Director, MRC Programme Leader

Peter Brown is Professor of Experimental Neurology in the Nuffield Department of Clinical Neurosciences, University of Oxford, Honorary Consultant Neurologist at the John Radcliffe Hospital, and Director of the MRC Brain Network Dynamics Unit at the University of Oxford.

After graduating in Medicine at the University of Cambridge, Peter Brown divided his time between the MRC Human Movement and Balance Unit, where he worked as a senior clinical scientist, and the National Hospital for Neurology and Neurosurgery, where he was a Consultant in Neurology. He was appointed a Professor of Neurology at University College London in 2004, and in 2006 he became Head of the Sobell Department of Motor Neuroscience and Movement Disorders at the Institute of Neurology, University College London. He moved to the Nuffield Department of Clinical Neurosciences at the University of Oxford as Professor of Experimental Neurology in 2010. In 2012, he was awarded a Nicholas Kurti Senior Research Fellowship at Brasenose College, Oxford. Professor Brown’s research group has been continuously funded by the Medical Research Council since 1995, and has received additional funding from the European Commission, Wellcome Trust, Rosetrees Trust and National Institute of Health Research Oxford Biomedical Research Centre.

Professor Brown began his research in disorders of Movement in the early 1990s, when he was instrumental in classifying and determining the underlying pathophysiology of myoclonus, and the stiff person and startle syndromes.
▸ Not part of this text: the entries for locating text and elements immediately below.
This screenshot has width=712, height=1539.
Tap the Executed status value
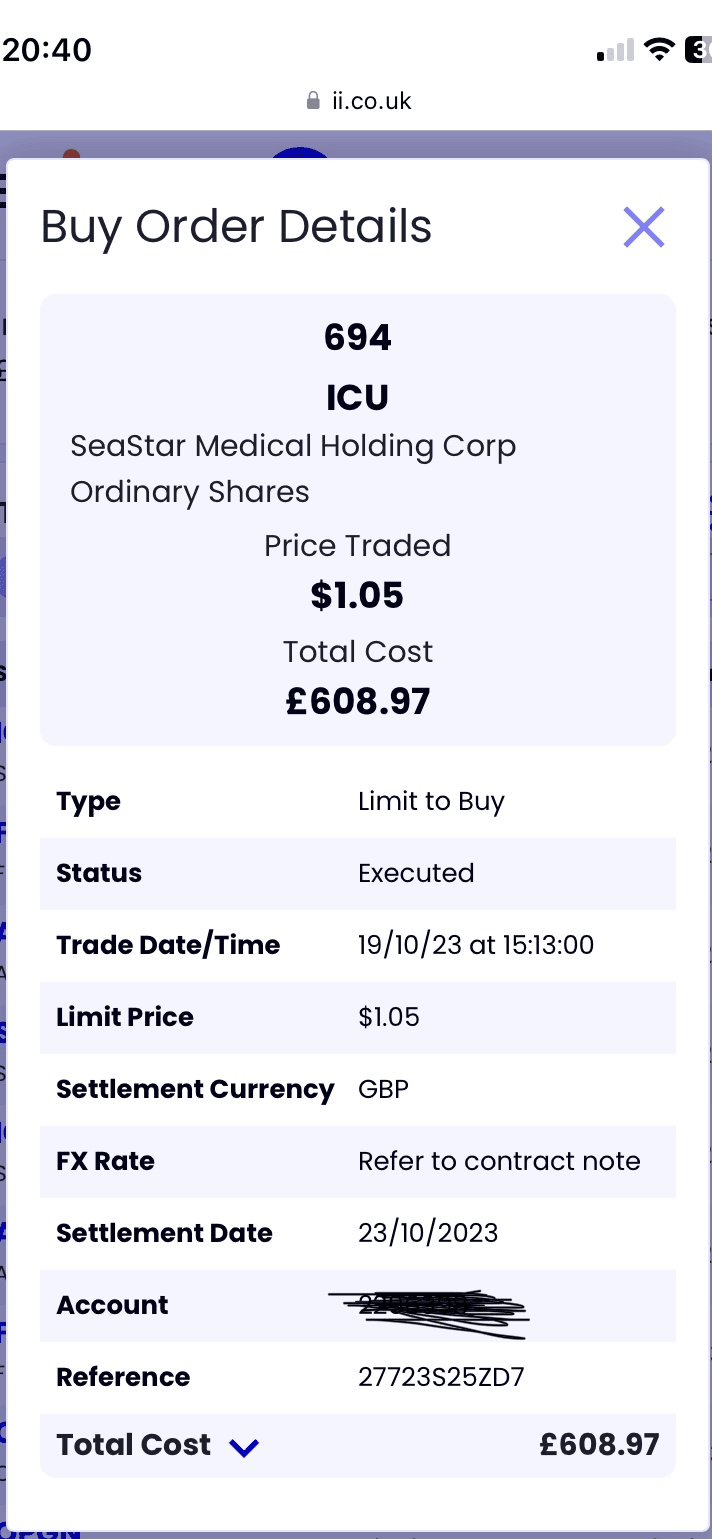pyautogui.click(x=416, y=873)
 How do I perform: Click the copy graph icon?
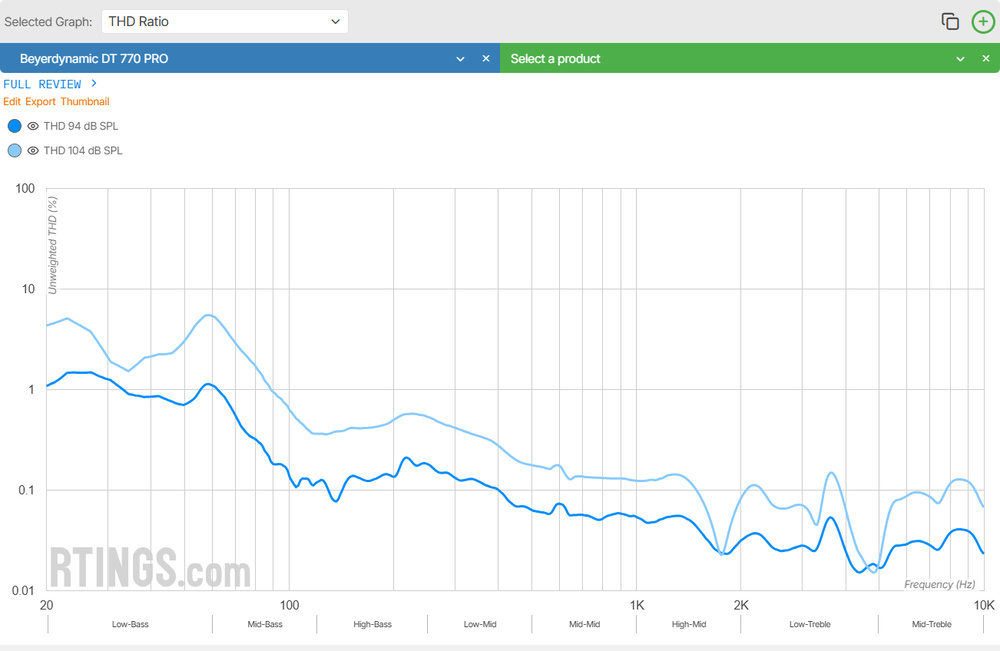[950, 21]
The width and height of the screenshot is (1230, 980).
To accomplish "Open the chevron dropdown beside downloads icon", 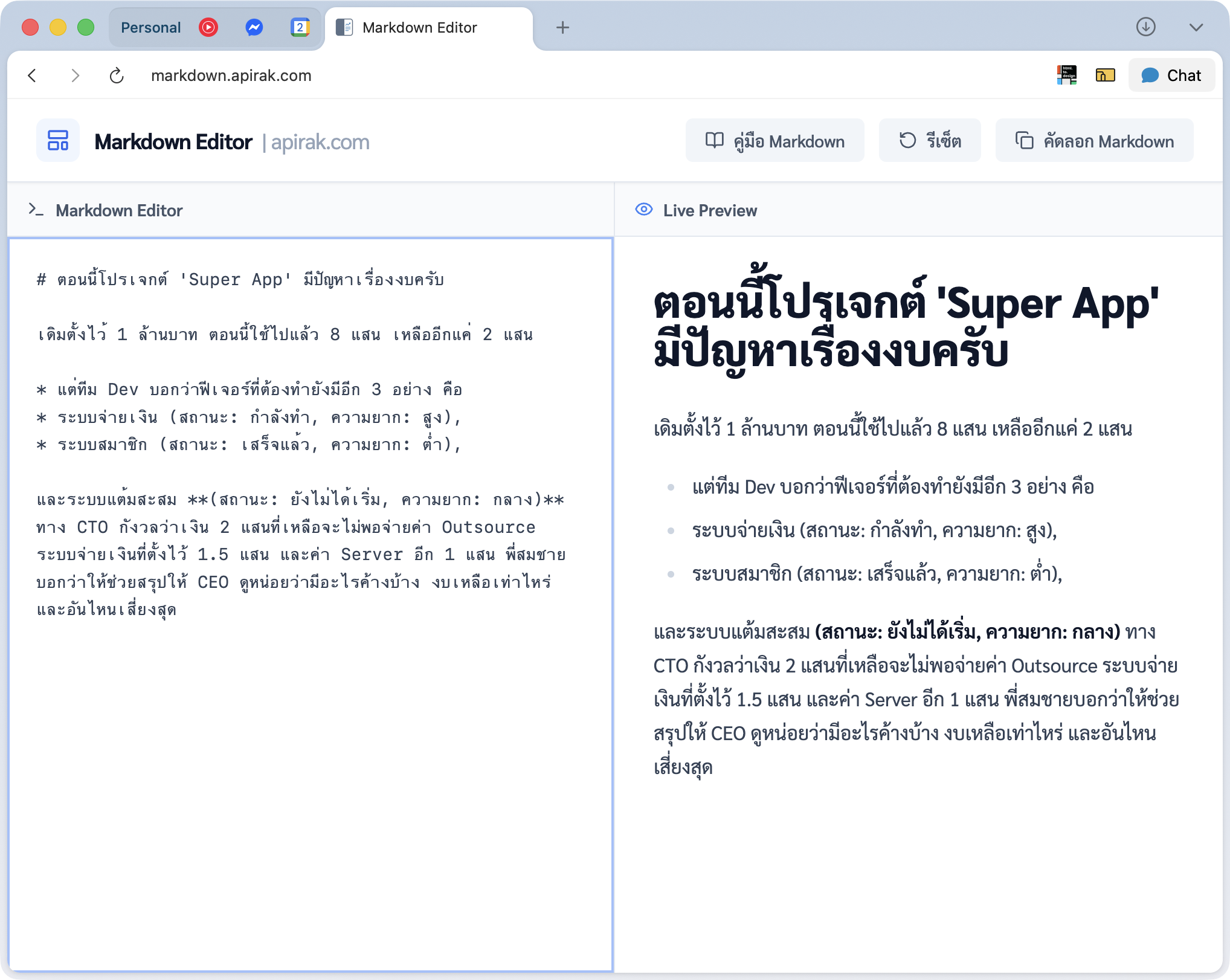I will [x=1195, y=27].
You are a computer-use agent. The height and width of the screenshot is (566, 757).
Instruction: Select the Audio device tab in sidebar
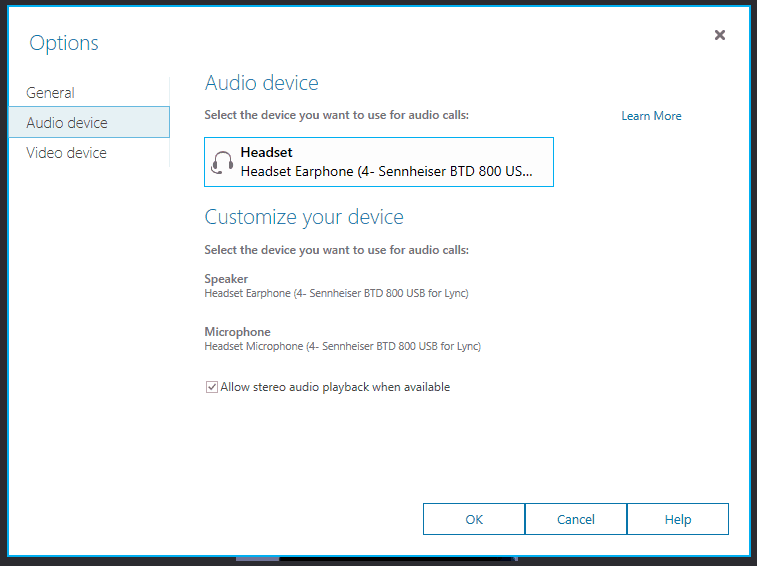pos(67,123)
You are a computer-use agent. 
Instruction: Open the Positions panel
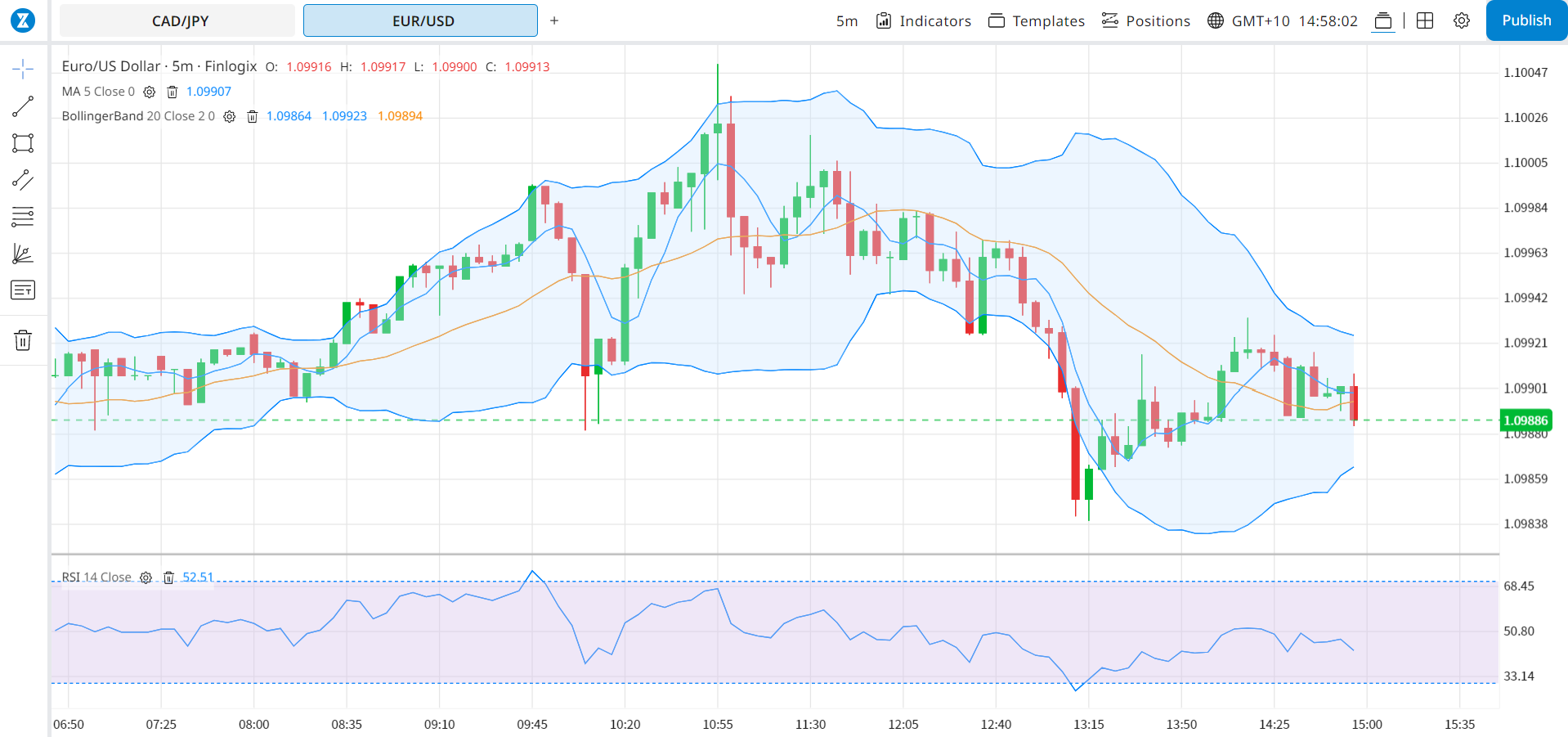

Later in the 1990s, he developed an interest in the pathophysiology of Parkinson’s disease, which has since been sustained so that he is now one of the leading international figures in the field. Specifically, he has established the importance of exaggerated oscillatory synchronisation in the human disease and demonstrated that the most widely-used animal model of the disease, the 6-hydroxydopamine-lesioned rodent, shares the same pathophysiology. The latter has heightened the value of this model in the investigation of pathological circuit changes and novel treatment approaches. In 2008, he published the first objective demonstration that exaggerated oscillatory activity in the basal ganglia is causally linked to slowness of movement, and that therapeutic deep brain stimulation suppresses such activity.

This interest in Parkinson’s disease has also fuelled studies of healthy subjects where he has shown that more modest degrees of oscillatory synchrony in the motor system facilitate postural activity, whereas oscillations in the higher gamma-frequency band facilitate movement. In 2009, he published the first demonstration that variations in physiological oscillatory activity in the human motor system are causally linked to changes in normal motor behaviour. In 2012, he demonstrated that large behavioural effects could be had from induced oscillatory synchronisation in healthy humans provided that the behavioural context and hence underlying circuit resonances were appropriate.

More recently, Professor Brown’s interests have shifted more towards intervention and therapy. In 2013, he published two seminal proof-of-principle studies implementing adaptive brain-computer interface delivered control at the level of the cortex and of the basal ganglia to control tremor and Parkinsonism in patients. Therapeutic effects were sizeable, and in the case of stimulation of the basal ganglia, surpassed currently available treatment both in terms of efficacy and efficiency. In 2017, he showed that pathological oscillations could be efficiently suppressed by stimulating during certain oscillation phases, with attendant improvements in symptomatic manifestations in the form of tremor. In the same year, his group demonstrated that the pathological beta-band oscillations detected in Parkinson’s disease were markedly bursting in nature and that manipulation of the character of these bursts was a key determinant in the efficacy of levodopa and adaptive deep brain stimulation.